If a belayer talks too much, it can take the climber out of the zone. Or sometimes a climber simply wants to figure out the problem alone, without help from anyone else. But by not talking enough, the climber might miss a key move or an important warning. Similarly, a climber on a route with a lot of loose rock needs to yell “ROCK!” or the belayer and anyone else down below is in for a truly nasty surprise.
While having or not having a business conversation won’t lead to physical harm for anyone – at least it shouldn’t – you want to find that sweet spot of communication. Doing so allows you to make the most of your relationships with leads and customers. Finding the proper level of communication simply requires practice.
What works for someone else won’t necessarily work for you
I have a negative ape index, which is basically the difference between arm span and height. My arm span minus my height is almost -2 inches. As you might imagine, a shorter arm span can be a real inconvenience in climbing. But really all it means is that I need to figure out a different way to climb than some of my friends.
Your follow-up is the same way. What works for someone else is only your starting point. Even what works for you at one point likely won’t work forever (more on that later).
When our consultants help Skipio clients plan their follow-up communication and campaigns, they generally know what works within a given industry. But each campaign is uniquely tailored to fit specific business needs. That’s also why we’ve always stressed that templates are just the start. They give you a framework to build on and personalize. And all your follow-up needs to be personalized.
Try new things
Many climbers have “specialties.” Whether that’s a type of rock they feel at home on or a type of hold that really suits their climbing style, climbers with a specialty simply excel when they climb in that way.
For me it’s crimps. They’re exactly what they sound like: holds that make you scrunch up your fingers real tight. But as much as I love crimps, if I only climb routes of that style, A) my fingers will get real tired, real fast and B) I won’t be a well-rounded climber. Nor will I ever find out if I enjoy or am good at another style of climbing!
The same is true for your follow-up communication and business. If you interact with every person in the same way forever, your lead nurturing and customer engagement grows tired fast. When certain messages or timing results in quality engagement, definitely keep doing those things! But when you insist on only doing those things, you won’t innovate or iterate.
Growth stops when you do the same things over and over, so embrace trial and error.
Have a plan, but know that it will change
A big part of executing a successful climb is sequencing, which is essentially planning how to do the route. Novice climbers in the gym learn how to do this and legends like Tommy Caldwell rely on sequencing to send the big walls in Yosemite.

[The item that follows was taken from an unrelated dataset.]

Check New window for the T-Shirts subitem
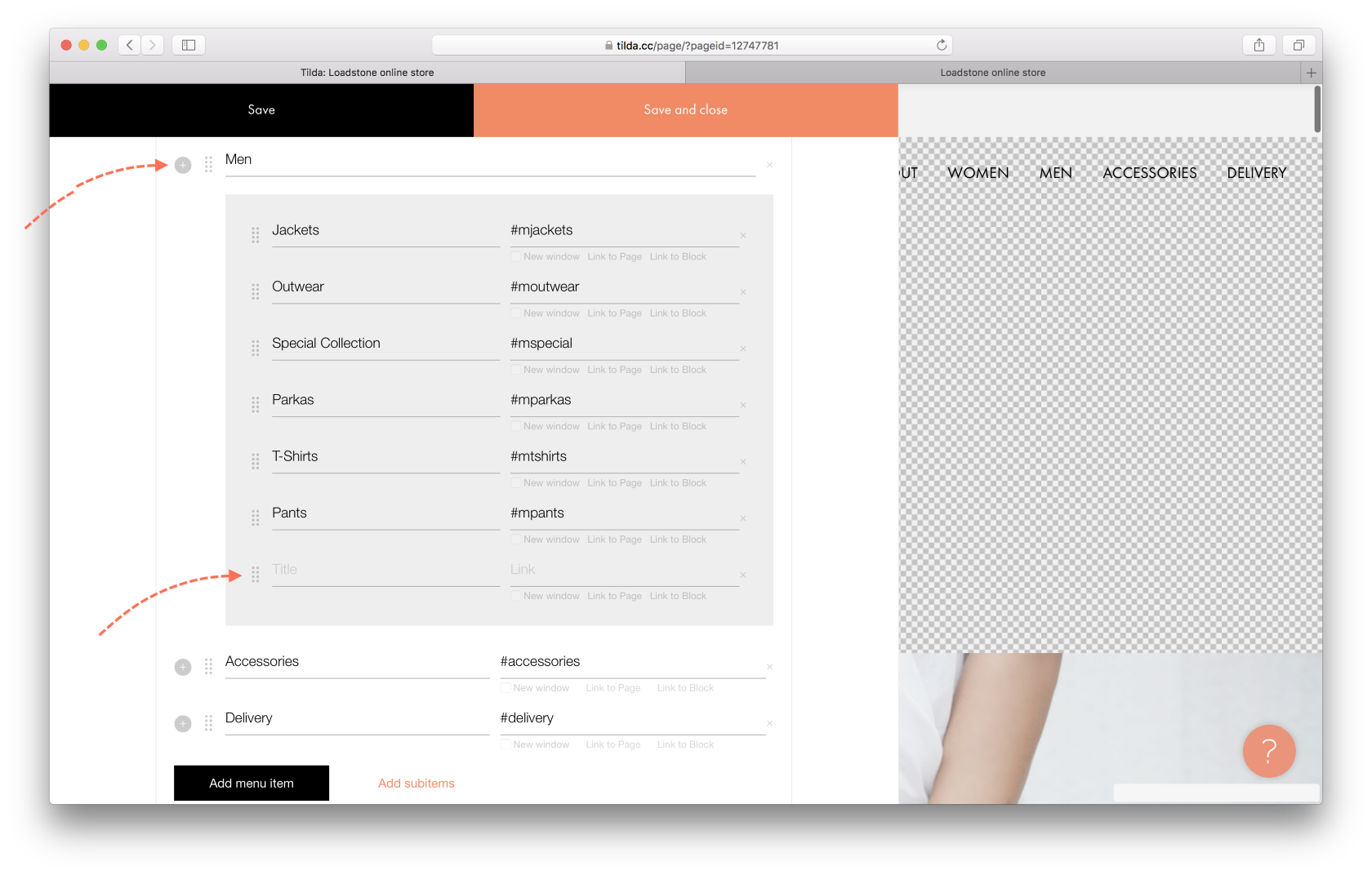1372x875 pixels. coord(514,482)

Climbers sequence to work out exactly how to position their bodies, where to step, and how to put their hands for each section (known as pitches) of the climb. Climbers work routes for minutes, hours, days – or in Tommy’s case years — to figure out the perfect sequencing.
This happens because your initial sequencing only gets you so far. When you get on a route for the very first time, a hold that looked amazing from the ground (or even from a few feet below on the wall) suddenly becomes the worst thing you’ve ever seen. In that moment you figure out how to use the bad hold or you find a new way up the wall.

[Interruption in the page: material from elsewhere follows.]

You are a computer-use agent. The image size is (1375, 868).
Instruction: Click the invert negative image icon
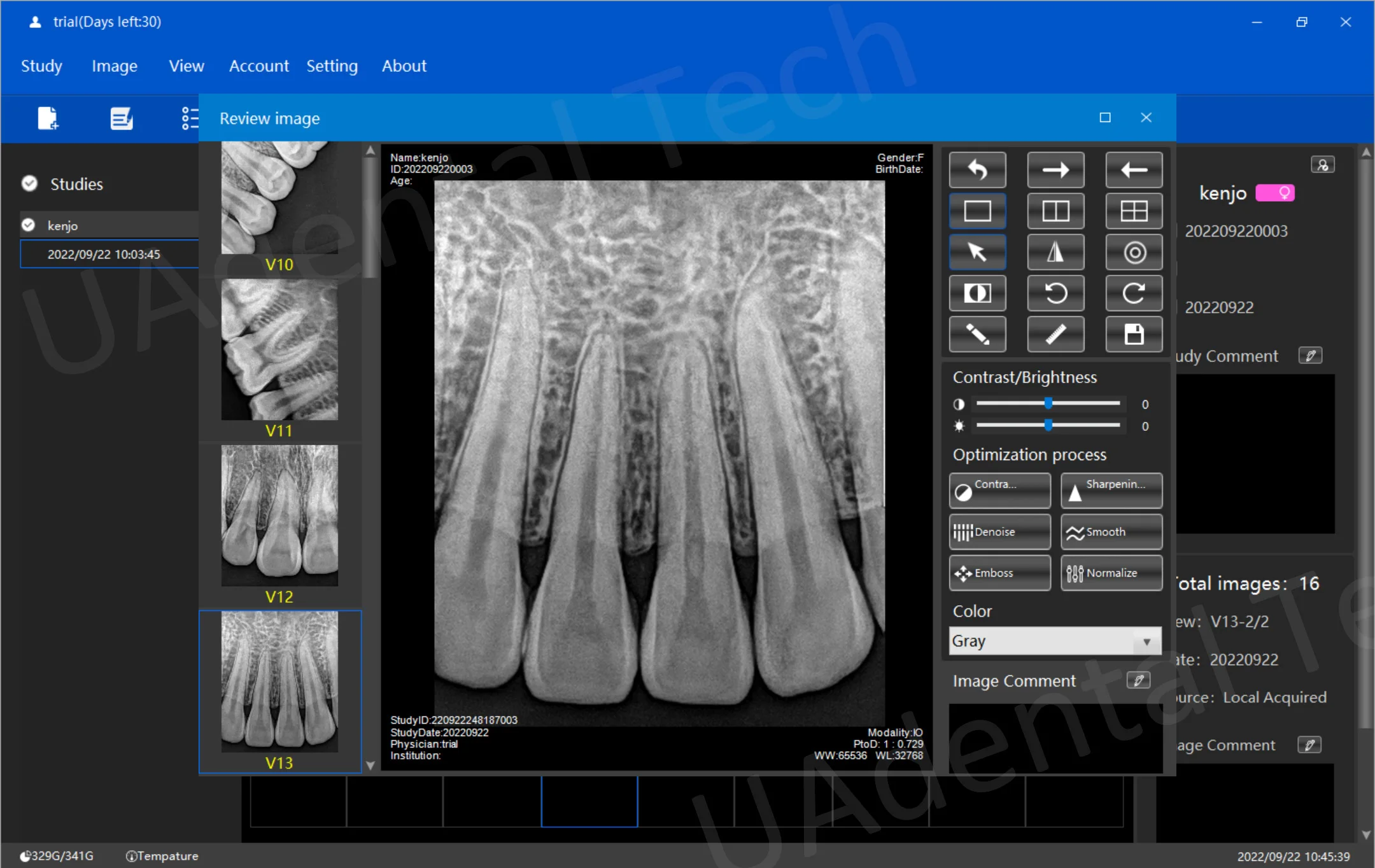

And sometimes when you get on the rock you discover holds you didn’t even know existed. Suddenly a part that seemed impossible is suddenly opened to you. Being that close to the rock reveals things you would never have learned otherwise.
That’s how your follow-up should be. Make a plan. Try something out. But always be ready to jump in and change things. If your call to action sucks, rewrite it. If automated messages aren’t working, change the timing. Discover hidden connections along the way that help you continue the lead nurturing process.
For those afraid of heights or falling, fear not. You obviously don’t have to take up rock climbing to learn about follow-up communication. Think about your favorite hobbies or activities. How has pursuing those things helped you improve your communication?